L’ANARCHIA MUSICALE

DELLA BANDA OSIRIS

 

 

Successo del gruppo con "L’ultimo suonatore" al Piccolo Teatro di Catania

Sandro Berti, Carlo Macrì, Gianluigi e Roberto Carlone, ovvero la Banda Osiris, in compagnia di Eugenio Allegri sono ritornati a Catania, nella sala del Piccolo Teatro di via Ciccaglione con lo spettacolo "L’ultimo suonatore", un omaggio a Carl Valentin, l'autore di "Tingen Tangel".

I musicisti della Banda Osiris, nati come gruppo nel 1980, sono autori di sigle di programmi radiofonici Rai (Caterpillar, Catersport) e delle musiche per "L’imbalsamatore" di Matteo Garrone, presentato al Festival del cinema di Cannes 2002, e nominati per questo film nella cinquina del premio David di Donatello 2003, categoria "miglior musicista". Inutile dire che anche stavolta, all’insegna dell’anarchia musicale, del più puro e folle divertimento, le attese non sono andate deluse ed il numerosissimo pubblico ha potuto apprezzare e divertirsi con le stamberie musicali, con la mimica, con la satira intelligente del gruppo guidato stavolta dall’attore Eugenio Allegri. E sulla scena del "Piccolo" ecco la comicità anarchica di Karl Valentin, noto creatore di cabaret nella Germania anni Venti e Trenta, apprezzato da Bentolt Brecht che lo paragonò a Charlie Chaplin.
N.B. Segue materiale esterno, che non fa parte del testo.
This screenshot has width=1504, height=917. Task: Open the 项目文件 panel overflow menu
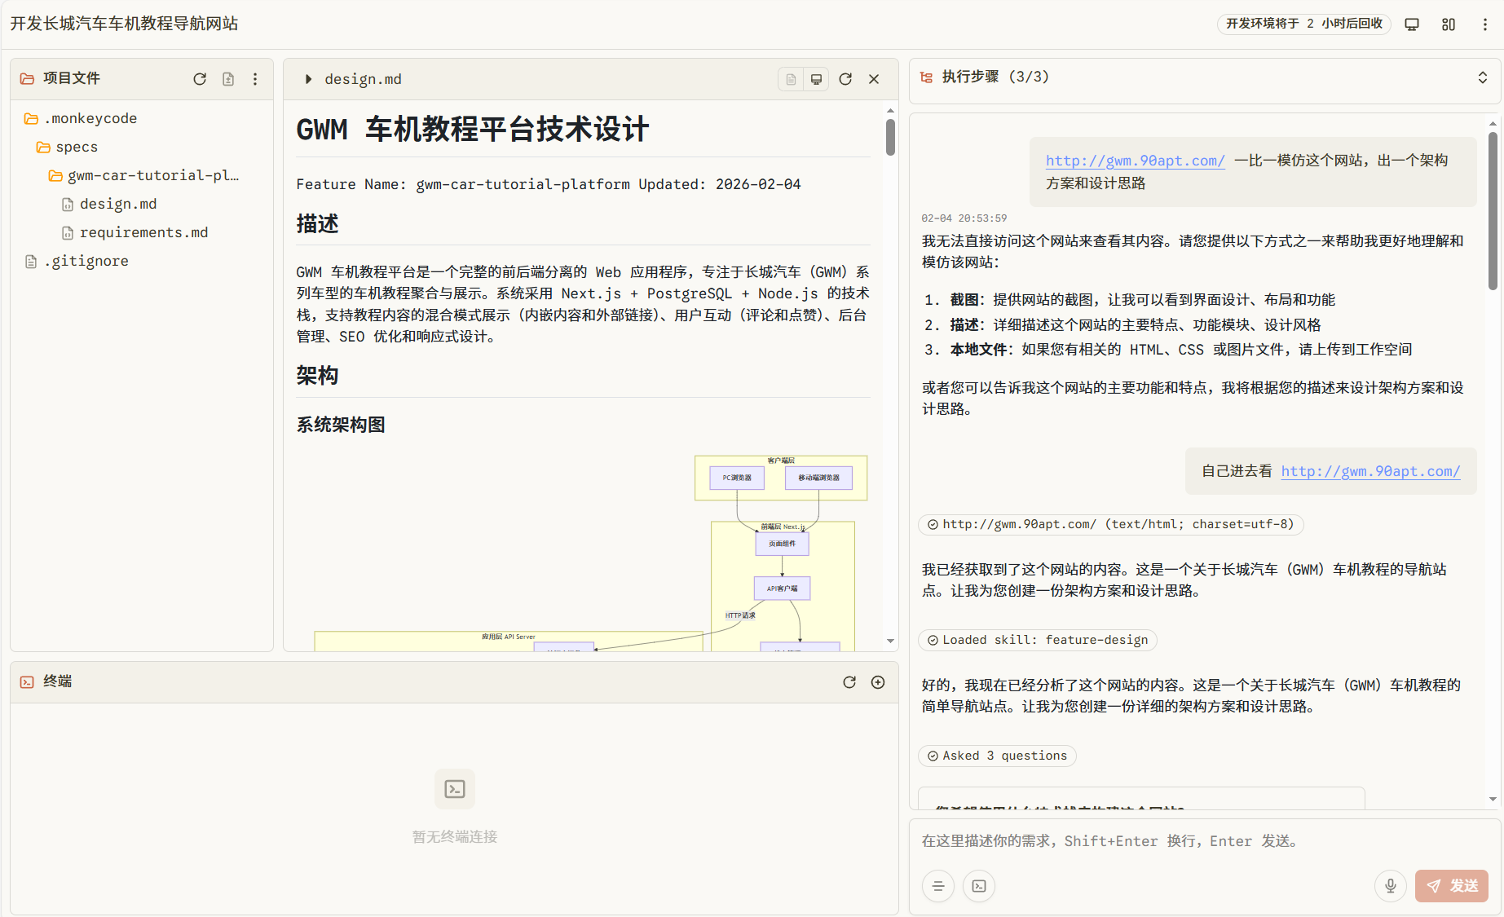coord(255,78)
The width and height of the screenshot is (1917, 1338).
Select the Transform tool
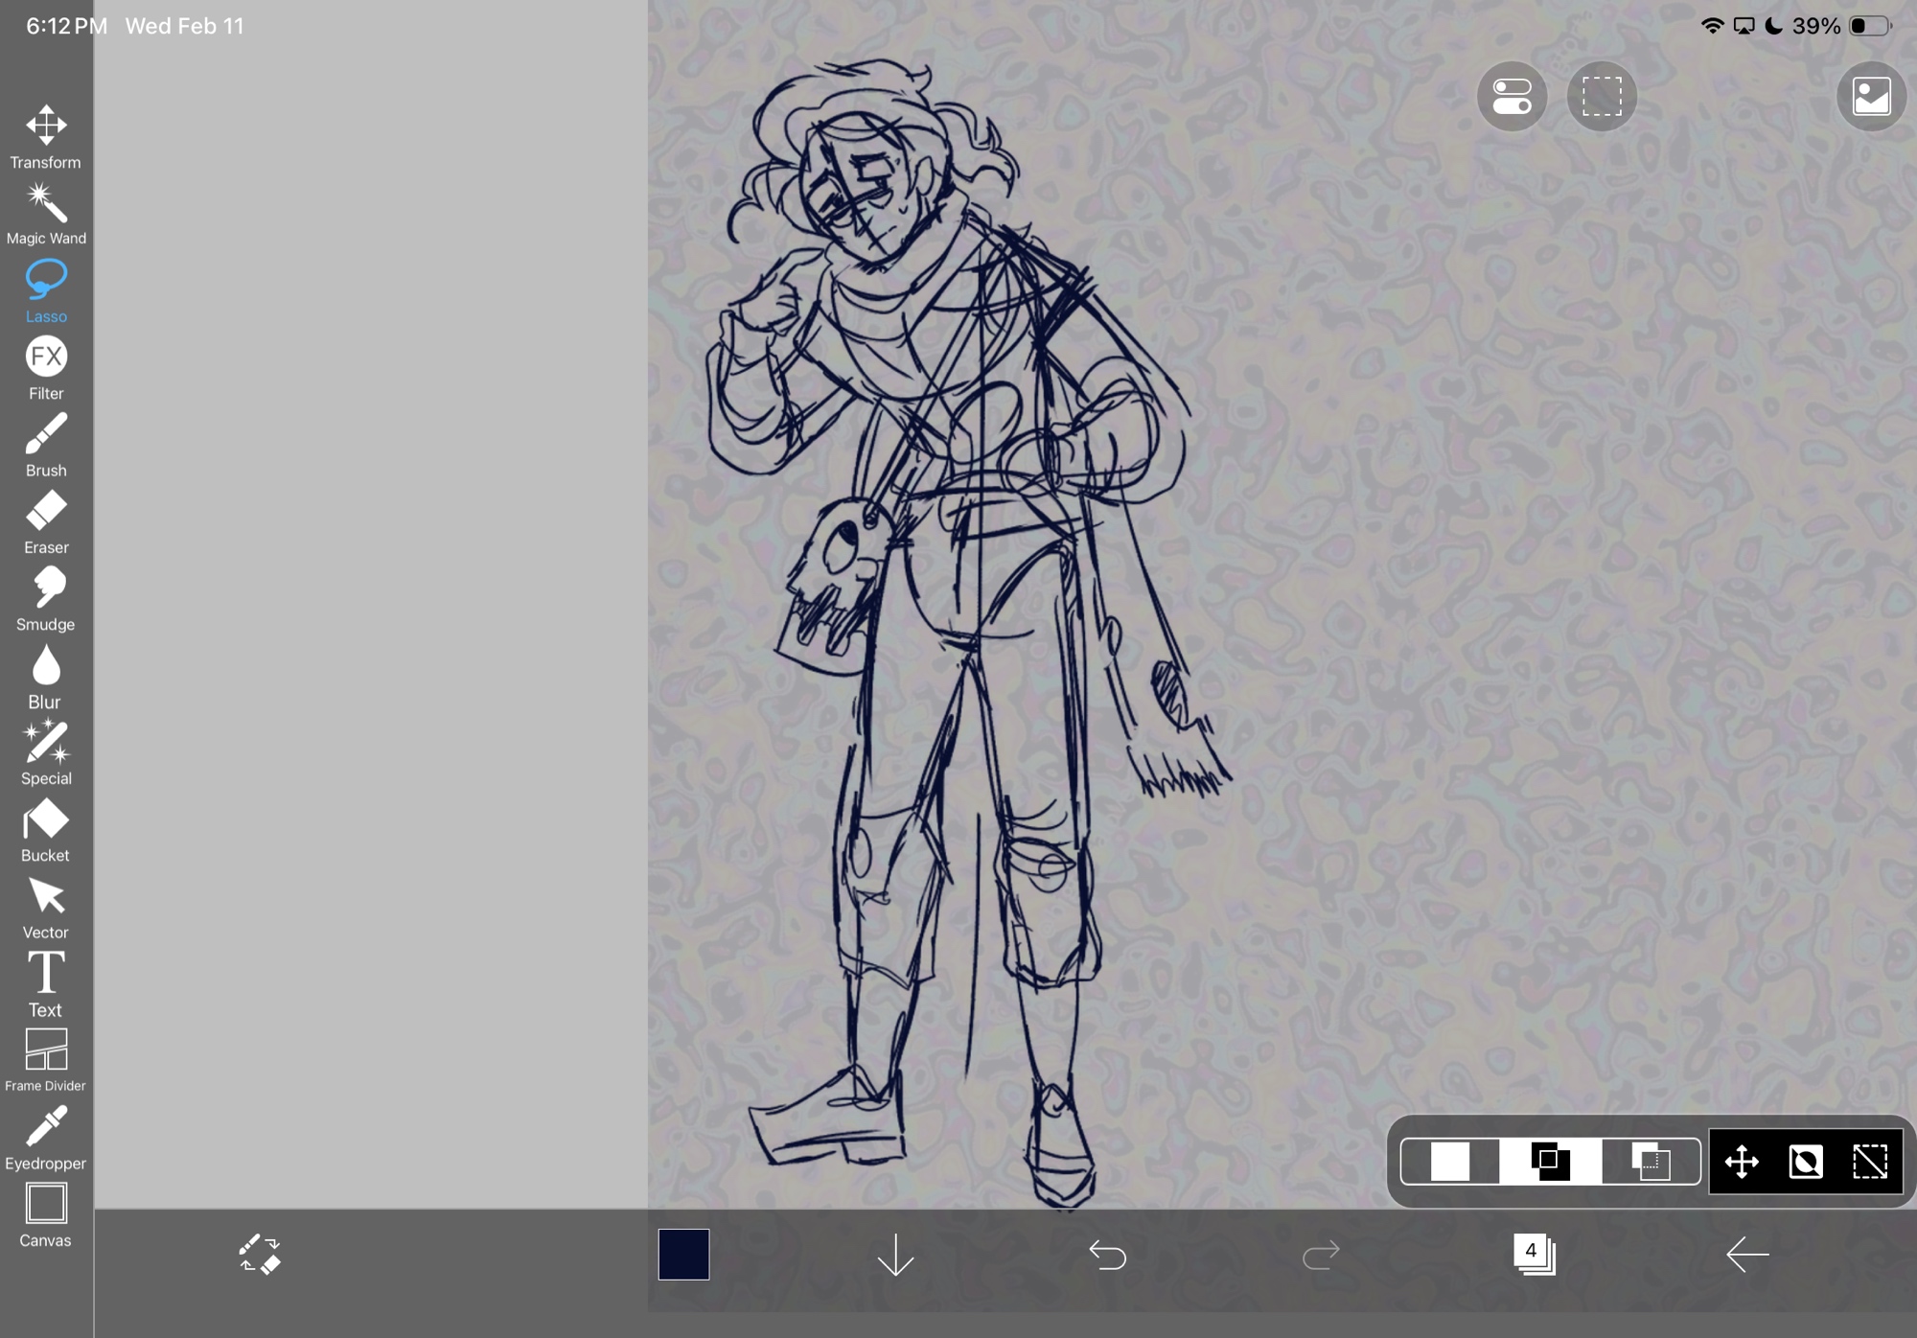click(46, 137)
La Banda Osiris ed Eugenio Allegra danno vita tra le avveniristiche macchine musicali di Renato Rinaldi, i costumi di Elena Gaudio e Roberta Vacchetta, una comicità viva, intelligente, surreale, graffiante, disarmante, a volte cattiva, demenziale, ma sempre attuale, di fondamentale importanza ai nostri giorni. Da una parte c'è un direttore d'orchestra autoritario e buffo allo stesso tempo (Eugenio Allegri) che adopera la sua bacchetta come uno strumento di potere e dall'altra i musicisti (vale a dire il disordine, la fantasia, la ribellione) che malgrado le interruzioni, le riflessioni dell'uno, gli incidenti, i vuoti di memoria, si impossessano della bacchetta e ribaltano i ruoli in un trionfo del non senso e della libertà.

 

 Utilizzando il classico testo di Karl Valentin come canovaccio e sfruttandone la struttura di teatro nel teatro, i dialoghi e i monologhi dell'autore si intersecano con la musica della confusionaria orchestrina del Tingeltangel. Una musica che spazia da Kurt Weill alle canzoni di oggi, da armonie dure e dissonanti a melodie leggere e struggenti, diventando essa stessa protagonista e anello di congiunzione drammaturgico con la comicità anarchica di Valentin, viva, intelligente, surreale. Lo spettacolo lascia spazio anche alle riflessioni su guerra, bombe, distruzione grazie all’interpretazione/esecuzione del "Disertore" di Boris Vian e di "Soldati e bombe, cannoni e trombe" di Brecht. Non mancano poi nell’anarchia della serata i pezzi forti della Banda Osiris come "Je t'aime moi non plus" e "Stand by me". Per il tripudio finale di un pubblico che apprezza e si rammarica, dopo due bis, quando l’esibizione dell’anarchica ensemble si conclude.

 

"Abbiamo inventato lo stile di far ridere con la musica - spiegano Gianluigi e Roberto Carlone e Carlo Macrì - il nostro stile che coinvolge il bambino di cinque anni così come il nonno di novanta, non conosce nessun tipo di barriere. Abbiamo imparato molto, cominciando venti anni fa, dalla strada, improvvisando uno spettacolo itinerante. Poi, visto che funzionava e che ci divertivamo, abbiamo deciso di continuare. La strada ci ha insegnato i tempi, ad evitare la noia, come catturare l’attenzione delle persone. Non veniamo da scuole di musica o di teatro e consigliamo a molti attori e registi di fare pratica per le vie delle città".